L’Ancien monde a de beaux jours devant lui. Parmi les fanfaronnades annonciatrices du Nouveau monde, il y avait cette promesse, populiste, que le président de l’Assemblée nationale devrait démissionner à mi-mandat pour laisser sa place à un autre. Sauf que le temps passant, François DE RUGY a fait savoir qu’il ne démissionnerait pas. Dès lors subsistait une seule solution pour éviter le scandale : la nomination dans un ministère.

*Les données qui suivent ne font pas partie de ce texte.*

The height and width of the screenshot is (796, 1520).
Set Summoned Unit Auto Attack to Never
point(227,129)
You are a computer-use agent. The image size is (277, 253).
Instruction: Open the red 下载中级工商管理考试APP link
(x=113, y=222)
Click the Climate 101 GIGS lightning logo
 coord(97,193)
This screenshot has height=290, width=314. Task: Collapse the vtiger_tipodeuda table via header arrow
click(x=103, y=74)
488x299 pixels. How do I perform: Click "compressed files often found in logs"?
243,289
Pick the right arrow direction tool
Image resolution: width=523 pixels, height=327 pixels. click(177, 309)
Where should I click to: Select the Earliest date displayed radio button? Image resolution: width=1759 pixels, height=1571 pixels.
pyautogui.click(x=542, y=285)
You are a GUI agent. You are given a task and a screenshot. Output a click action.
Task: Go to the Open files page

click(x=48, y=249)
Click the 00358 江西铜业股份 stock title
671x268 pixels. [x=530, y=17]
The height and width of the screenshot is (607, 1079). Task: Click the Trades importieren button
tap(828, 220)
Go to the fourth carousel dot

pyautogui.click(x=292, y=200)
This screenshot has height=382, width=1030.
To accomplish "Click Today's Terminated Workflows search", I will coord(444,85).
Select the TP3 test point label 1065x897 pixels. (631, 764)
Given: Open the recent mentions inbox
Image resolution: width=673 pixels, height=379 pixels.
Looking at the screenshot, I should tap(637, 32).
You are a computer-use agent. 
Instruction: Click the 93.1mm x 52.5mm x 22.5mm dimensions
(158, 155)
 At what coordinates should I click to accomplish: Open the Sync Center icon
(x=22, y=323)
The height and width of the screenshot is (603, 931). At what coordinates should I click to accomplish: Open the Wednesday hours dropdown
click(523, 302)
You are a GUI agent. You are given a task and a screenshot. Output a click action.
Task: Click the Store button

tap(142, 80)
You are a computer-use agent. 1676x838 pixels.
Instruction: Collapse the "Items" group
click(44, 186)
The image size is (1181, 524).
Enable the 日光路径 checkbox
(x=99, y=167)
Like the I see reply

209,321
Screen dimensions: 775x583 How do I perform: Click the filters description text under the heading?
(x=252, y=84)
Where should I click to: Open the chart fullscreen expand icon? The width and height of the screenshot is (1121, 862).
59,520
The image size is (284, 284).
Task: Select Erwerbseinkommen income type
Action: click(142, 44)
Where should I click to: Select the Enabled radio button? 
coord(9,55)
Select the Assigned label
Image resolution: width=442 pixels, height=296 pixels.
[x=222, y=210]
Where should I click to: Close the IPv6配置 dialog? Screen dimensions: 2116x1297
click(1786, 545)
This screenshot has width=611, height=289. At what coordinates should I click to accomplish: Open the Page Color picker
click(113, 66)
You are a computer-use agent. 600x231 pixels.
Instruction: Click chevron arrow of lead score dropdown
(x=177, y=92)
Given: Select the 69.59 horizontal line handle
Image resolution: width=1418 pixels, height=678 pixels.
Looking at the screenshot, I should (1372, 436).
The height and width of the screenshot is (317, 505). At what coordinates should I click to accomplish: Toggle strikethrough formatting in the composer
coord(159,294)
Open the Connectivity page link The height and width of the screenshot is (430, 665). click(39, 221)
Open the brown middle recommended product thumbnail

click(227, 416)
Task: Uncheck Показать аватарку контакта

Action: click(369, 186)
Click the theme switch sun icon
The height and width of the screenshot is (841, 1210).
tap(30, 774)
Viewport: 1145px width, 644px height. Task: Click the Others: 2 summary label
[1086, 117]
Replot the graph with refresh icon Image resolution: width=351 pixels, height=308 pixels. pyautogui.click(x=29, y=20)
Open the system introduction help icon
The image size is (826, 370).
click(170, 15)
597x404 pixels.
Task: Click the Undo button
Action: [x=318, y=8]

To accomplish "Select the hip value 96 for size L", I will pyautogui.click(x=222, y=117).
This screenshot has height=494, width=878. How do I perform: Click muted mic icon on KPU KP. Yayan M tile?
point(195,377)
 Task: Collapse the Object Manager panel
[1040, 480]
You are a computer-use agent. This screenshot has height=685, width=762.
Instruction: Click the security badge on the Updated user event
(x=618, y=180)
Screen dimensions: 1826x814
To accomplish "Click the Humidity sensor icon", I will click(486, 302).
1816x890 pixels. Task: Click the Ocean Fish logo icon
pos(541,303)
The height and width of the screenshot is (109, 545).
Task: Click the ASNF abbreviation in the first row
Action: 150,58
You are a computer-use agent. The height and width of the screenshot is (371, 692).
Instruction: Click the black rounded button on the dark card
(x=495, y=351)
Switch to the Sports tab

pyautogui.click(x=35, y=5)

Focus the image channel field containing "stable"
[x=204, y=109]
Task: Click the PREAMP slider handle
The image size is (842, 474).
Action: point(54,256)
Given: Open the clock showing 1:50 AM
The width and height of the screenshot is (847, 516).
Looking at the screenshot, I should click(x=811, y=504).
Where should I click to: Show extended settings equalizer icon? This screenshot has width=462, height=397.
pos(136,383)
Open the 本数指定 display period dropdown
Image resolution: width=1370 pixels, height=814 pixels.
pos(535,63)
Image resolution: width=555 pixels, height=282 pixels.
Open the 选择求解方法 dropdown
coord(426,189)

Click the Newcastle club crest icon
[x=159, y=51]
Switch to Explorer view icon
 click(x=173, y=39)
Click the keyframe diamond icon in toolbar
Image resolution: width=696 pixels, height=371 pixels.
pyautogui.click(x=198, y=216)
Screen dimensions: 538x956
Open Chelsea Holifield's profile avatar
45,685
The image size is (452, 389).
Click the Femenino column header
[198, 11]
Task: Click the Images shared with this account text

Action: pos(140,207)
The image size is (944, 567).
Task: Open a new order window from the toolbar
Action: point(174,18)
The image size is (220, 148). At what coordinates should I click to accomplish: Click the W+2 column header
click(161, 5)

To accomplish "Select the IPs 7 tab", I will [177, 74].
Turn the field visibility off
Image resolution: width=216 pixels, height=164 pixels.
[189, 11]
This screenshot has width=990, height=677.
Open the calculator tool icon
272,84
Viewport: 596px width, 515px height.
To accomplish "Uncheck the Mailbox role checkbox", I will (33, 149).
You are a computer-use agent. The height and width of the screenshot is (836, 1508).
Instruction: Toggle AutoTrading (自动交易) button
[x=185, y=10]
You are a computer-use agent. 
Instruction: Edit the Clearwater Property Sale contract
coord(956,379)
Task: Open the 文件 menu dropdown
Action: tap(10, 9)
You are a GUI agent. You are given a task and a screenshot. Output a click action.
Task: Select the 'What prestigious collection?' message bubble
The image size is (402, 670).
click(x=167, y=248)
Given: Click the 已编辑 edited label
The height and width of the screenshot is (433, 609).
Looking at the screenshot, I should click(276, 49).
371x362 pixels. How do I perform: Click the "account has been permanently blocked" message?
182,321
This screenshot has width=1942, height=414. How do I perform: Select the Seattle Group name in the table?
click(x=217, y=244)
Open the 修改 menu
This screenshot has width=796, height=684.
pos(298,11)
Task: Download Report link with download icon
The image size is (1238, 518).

Comme nous ne sommes plus à une contradiction près, il était aussi question d’élire une femme au Perchoir, pour la première fois de notre histoire, après que Ségolène ROYAL à qui aurait dû revenir cet honneur en juin 2012, a été lamentablement battu par un dissident PS à La Rochelle où elle s’était fait parachuter : pas d’élection à l’Assemblée, pas de perchoir ! Mais bon, faut pas déconner non plus, POMPILI (ex-EELV, ex-LPE) n’est qu’une pièce rapportée !

Du coup, en toute logique, les députés En marche qui voulaient absolument une femme au Perchoir n’ont pas voté pour FERRAND, qui a été élu au premier tour de justesse, mais tenez-vous bien pour un autre homme, Marc FESNEAU, président du groupe MoDem au Palais Bourbon. Adieu ici aussi l’exemplarité démocratique qui consiste à avoir élu un homme, Richard FERRAND, qui s’il n’est pas mis en examen a quand même été visé par une enquête préliminaire…

À ce propos, je ne sais pas s’il faut s’étonner du nombre d’affaires qui touchent la Macronnie, et dont la procédure n’avance pas, quand elles n’ont pas déjà été classées sans suite ; et de citer en plus de FERRAND, HULOT, DARMANIN, PÉNICAUD, NYSSEN, KOHLER et BENALLA… Mais revenons à notre affaire de Perchoir, nous ne sommes qu’au premier quart du mandat. Est-ce à dire qu’il y aura aussi une démission de FERRAND dans 30 mois, s’il n’est pas rattrapé avant ?

Toujours est-il que si François DE RUGY a été exfiltré du Perchoir, d’où il était relativement critiqué (on l’appelait « le marquis »), notamment pour ses soudaines absences sur les votes sensibles (il a passé la fin des débats sur la loi Asile et immigration au stade), sans compter la fois où il a repoussé sans justification le vote d’un amendement anti-glyphosate, c’est juste pour éviter qu’on rappelle à MACRON une promesse que d’autres ont très ou trop vite fait d’oublier…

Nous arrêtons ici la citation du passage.